Circulating amino acids are associated with bone mineral density decline and ten-year major osteoporotic fracture risk in older community-dwelling adults

With aging, poor bone mineral density (BMD) and accelerated decrease in BMD are strong risk factors for fracture. Reports of the associations of dietary protein intake with bone strength are inconsistent, possibly owing to differences in protein sources and amino acid (AA) composition. We examined the associations of serum AA with 4-year hip BMD loss and subsequent fracture risk within 10 years in older community-dwelling adults, and further addressed whether lifestyle, dietary protein intake and its source, and body composition would affect the associations.
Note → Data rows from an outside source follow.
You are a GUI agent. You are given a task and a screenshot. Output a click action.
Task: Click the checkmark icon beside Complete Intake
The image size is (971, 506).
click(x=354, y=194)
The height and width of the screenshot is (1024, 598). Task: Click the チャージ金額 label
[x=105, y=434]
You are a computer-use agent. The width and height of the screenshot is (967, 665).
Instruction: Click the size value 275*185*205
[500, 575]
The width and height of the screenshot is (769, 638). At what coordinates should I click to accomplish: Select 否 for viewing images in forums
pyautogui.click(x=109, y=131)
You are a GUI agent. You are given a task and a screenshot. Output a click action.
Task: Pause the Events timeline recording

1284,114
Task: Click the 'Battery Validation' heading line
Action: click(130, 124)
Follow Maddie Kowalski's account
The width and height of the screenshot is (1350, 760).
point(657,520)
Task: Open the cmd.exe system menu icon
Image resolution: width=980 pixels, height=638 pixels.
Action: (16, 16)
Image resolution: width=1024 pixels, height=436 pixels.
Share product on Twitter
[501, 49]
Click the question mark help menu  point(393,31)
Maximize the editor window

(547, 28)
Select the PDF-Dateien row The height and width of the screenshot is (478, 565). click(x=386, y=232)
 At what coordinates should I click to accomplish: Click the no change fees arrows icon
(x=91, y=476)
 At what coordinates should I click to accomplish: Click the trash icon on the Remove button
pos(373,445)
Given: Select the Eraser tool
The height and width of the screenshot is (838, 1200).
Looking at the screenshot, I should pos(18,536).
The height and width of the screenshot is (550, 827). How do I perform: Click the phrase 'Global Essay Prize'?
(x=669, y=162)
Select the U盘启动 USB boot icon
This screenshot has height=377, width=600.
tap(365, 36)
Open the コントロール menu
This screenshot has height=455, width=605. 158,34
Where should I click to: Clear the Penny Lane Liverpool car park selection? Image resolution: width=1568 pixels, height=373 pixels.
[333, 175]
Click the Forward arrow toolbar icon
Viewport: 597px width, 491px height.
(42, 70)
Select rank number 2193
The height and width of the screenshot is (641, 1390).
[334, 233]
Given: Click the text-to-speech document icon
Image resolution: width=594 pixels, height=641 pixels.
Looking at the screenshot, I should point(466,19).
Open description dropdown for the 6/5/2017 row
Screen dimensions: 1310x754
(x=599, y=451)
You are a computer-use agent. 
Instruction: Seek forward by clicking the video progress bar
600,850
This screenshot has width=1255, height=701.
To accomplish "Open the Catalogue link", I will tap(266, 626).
In 1424 men and 1573 women (mean age 72 years), using binary logistic regression, higher serum valine, leucine, isoleucine and tryptophan concentrations were associated (or approaching a borderline significance in case of the last three ones) with less hip BMD decline (defined as BMD loss >= 2.8 times the precision error of the BMD measurement at femoral neck) in 4 years later, with the OR (95%CI) /SD of AA increase, ranging from 0.83 (0.75, 0.91) to 0.92 (0.87, 0.98) after multiple adjustments for baseline age, gender, BMI, BMD, estimated glomerular filtration rate (eGFR), dietary protein intake (animal- and plant-derived protein intakes), calcium intake, established lifestyles (physical activity level, smoking and alcohol drinking status), osteoporosis medications, and changes of body fat and lean muscle mass. Higher serum total homocysteine (tHcy) concentration was independently associated with BMD decline 4 years later (OR (95%CI) /SD of 1.16 (1.05, 1.27)). Using multivariate Cox regression, higher serum tryptophan concentration potentially predicted low risk of incident major osteoporotic fractures (MOFs) (HR/SD (95%CI) = 0.86 (0.75, 0.98)) after multiple adjustments. Higher serum tHcy was associated with MOFs (HR/SD (95%CI) = 1.29 (1.12, 1.50)) risk after multiple adjustments in men. These findings suggest that a specific AA profile correlates with greater BMD and lower subsequent fracture risk, independent of diet and lifestyle factors.